Returns JSON with project detection and questions:

{
  "detection": {
    "project": {"type": "Go", "root": "/path/to/project"},
    "sandbox": {"tools": ["~/.goenv"], "configs": ["~/.gitconfig"]},
    "validation": {
      "suggested": [
        {"name": "build", "command": "go build ./...", "confidence": "high"},
        {"name": "test", "command": "go test ./...", "confidence": "high"}
      ]
    }
  },
  "questions": [
    {
      "id": "confirm_validation",
      "question": "Enable post-merge validation?",
      "type": "single_select",
      "options": [
        {"value": "yes", "label": "Yes, validate after each merge"},
        {"value": "no", "label": "No, skip validation"}
      ],
      "default": "yes",
      "depends_on": null
    },
    {
      "id": "validation_mode",
      "question": "How should validation failures be handled?",
      "type": "single_select",
      "options": [
        {"value": "strict", "label": "Strict - revert merge on failure"},
        {"value": "lenient", "label": "Lenient - file issue, keep merge"}
      ],
      "depends_on": {"question_id": "confirm_validation", "value": "yes"}
    },
    {
      "id": "validation_steps",
      "question": "Which validation steps should run?",
      "type": "multi_select",
      "options": [
        {"value": "build", "label": "build (go build ./...)"},
        {"value": "test", "label": "test (go test ./...)"}
      ],
      "depends_on": {"question_id": "confirm_validation", "value": "yes"}
    },
    {
      "id": "extra_commands",
      "question": "Additional validation commands? (comma-separated)",
      "type": "freeform",
      "depends_on": {"question_id": "confirm_validation", "value": "yes"}
    }
  ]
}

Step 2: Present Questions

Use AskUserQuestion to collect answers. Handle depends_on to skip questions:

• depends_on: null - always show
• depends_on: {"question_id": "x", "value": "y"} - show only if question x answered y

Map question types to AskUserQuestion:

• single_select → multiSelect: false
• multi_select → multiSelect: true
• freeform → Allow "Other" option for free text

Step 3: Apply Answers

canopy init --apply '{"confirm_validation":"yes","validation_mode":"strict","validation_steps":["build","test"]}'

Returns:

{
  "success": true,
  "files_created": [".canopy/sandbox.toml", ".canopy/validation.toml"]
}

Complete Example

# 1. Get questionnaire
questionnaire=$(canopy init --agent)

# 2. Agent uses AskUserQuestion to present questions, collects:
answers='{"confirm_validation":"yes","validation_mode":"strict","validation_steps":["build","test"]}'

# 3. Apply answers
canopy init --apply "$answers"
# Output: {"success":true,"files_created":[".canopy/sandbox.toml",".canopy/validation.toml"]}

Detection-Only Mode

For pre-flight checks without the questionnaire:

canopy init --detect

Returns just the detection results (project type, tools, validation commands) without questions.

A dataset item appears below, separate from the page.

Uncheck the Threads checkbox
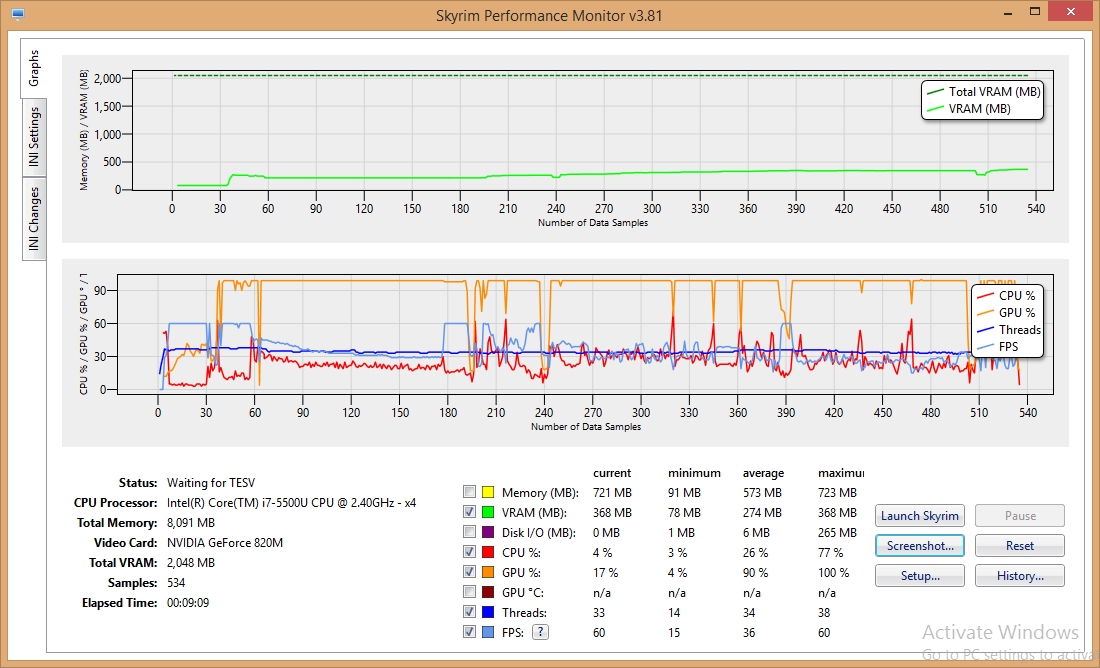This screenshot has width=1100, height=668. [x=468, y=612]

Landing the Plane (Session Completion)

When ending a work session, you MUST complete ALL steps below. Work is NOT complete until git push succeeds.

MANDATORY WORKFLOW:

1. File issues for remaining work - Create issues for anything that needs follow-up
2. Run quality gates (if code changed) - Tests, linters, builds
3. Update issue status - Close finished work, update in-progress items
4. PUSH TO REMOTE - This is MANDATORY:

   git pull --rebase
   bd sync
   git push
   git status  # MUST show "up to date with origin"

5. Clean up - Clear stashes, prune remote branches
6. Verify - All changes committed AND pushed
7. Hand off - Provide context for next session

CRITICAL RULES:

• Work is NOT complete until git push succeeds
• NEVER stop before pushing - that leaves work stranded locally
• NEVER say "ready to push when you are" - YOU must push
• If push fails, resolve and retry until it succeeds

Use bd for task tracking and canopy for parallel execution.